Hermes’ most desirable bag, the Birkin, is named after English actress and singer Jane Mallory Birkin, OBE (b. 1946). Based in France for much of her life, her fascinating career has included record albums and appearances in many important independent films, although movie buffs will recognize her from a role in the Agatha Christie film “Death on the Nile” (1978). Many projects were completed during her liaison with the multi-talented Serge Gainsbourg, which produced their actress daughter Charlotte. But in 1981, a chance plane-seat encounter with Hermes head Jean-Louis Dumas led him to design a new leather carryall, big enough for weekend supplies, and now the handbag is better known than its first owner.

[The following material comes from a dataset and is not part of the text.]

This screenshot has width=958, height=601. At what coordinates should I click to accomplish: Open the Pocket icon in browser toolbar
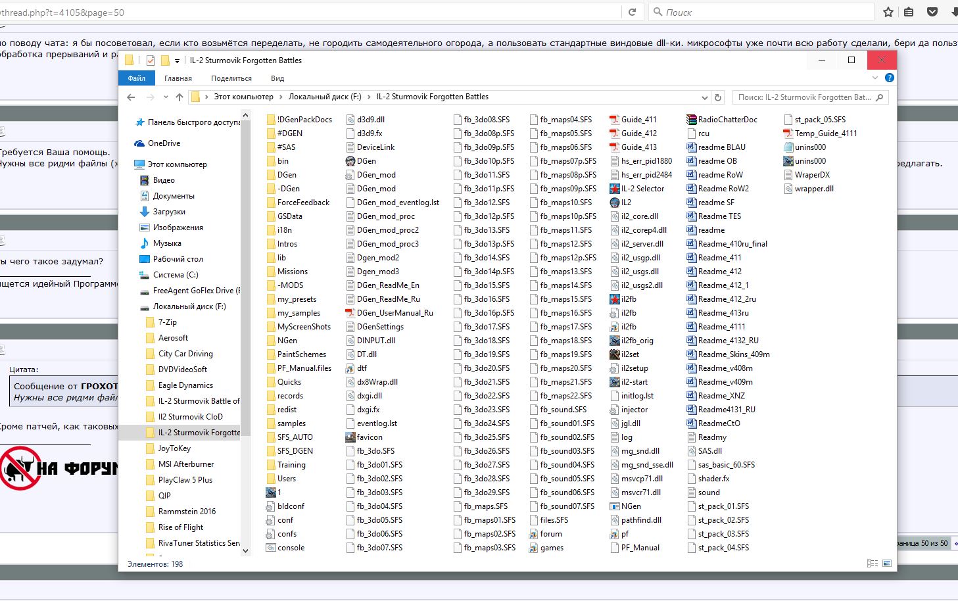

The Hermes Birkin, which comes in various sizes, distinctive colors, and leather combinations, is what wealthy women want most and, right now, the best way to acquire a new, mint-in-box example is through major auction houses. Expect to pay five-figure prices, some bring even more. Christie’s acquires bags in confidence for private clients, has set up a regular “Handbag Store” on the website, schedules online auctions, and now offers live cataloged sales.
Unlike other categories of vintage clothing and jewelry, this is a market driven by rarity and brand name, not by age or provenance. Hermes leads the way, with a measure of participation by other top firms such as Chanel and Louis Vuitton.
Heritage’s Brownawell outlines how it works: “About 90 percent of our Luxury Accessories Signature Auctions by value is in Hermes. The things we look for the most in consignments are bags that are brand new, straight from the store. Those are what bidders really like, those achieve the highest bids. We have printed cataloges at these sales; that’s one of our principal tools for bringing in bidders – and they’re gorgeous, we work very hard on them. With bags, it’s actually one of the few areas where provenance doesn’t mean much. Unless it’s Jane Birkin’s Birkin or Grace Kelly’s Kelly, the provenance doesn’t actually add that much value.”
Caitlin Donovan, Christie’s specialist in handbags and accessories, says, “Most of the bags in our live auctions will be pristine, in their boxes with the original protective plastic on the hardware. We do have a number of vintage pieces in wonderful condition. There’s a different market for a vintage Kelly than there is for a brand new pristine Birkin. Hermes bags are made so well, they’re made to last. That’s a testament to the firm’s equestrian heritage – they made saddles and bridles. They were made to be used, not sit on a shelf in someone’s incredible closet. They still have that attention to detail and quality in the bags. You see examples from the 1970s and they look brand new. The stitching is intact and the leather has a beautiful patina, the dyeing is so even, it doesn’t fade over time.”
Donovan sees a developing demand for Hermes bags in smaller sizes as clients replace larger Birkins with 30 cm or even 25 cm ones: “People are going back to the idea of smaller, ladylike bags. There’s a trend across the entire bag market. We’re the only female-centered category in the auction world, and, although they are an investment, at its core the market is based on fashions which change. Independently wealthy women realize that if they’re going to spend $40,000 on a crocodile Birkin, in a couple of years they can probably get most of that back. They are one of the few items that couples prestige in the present with investment value for the future.”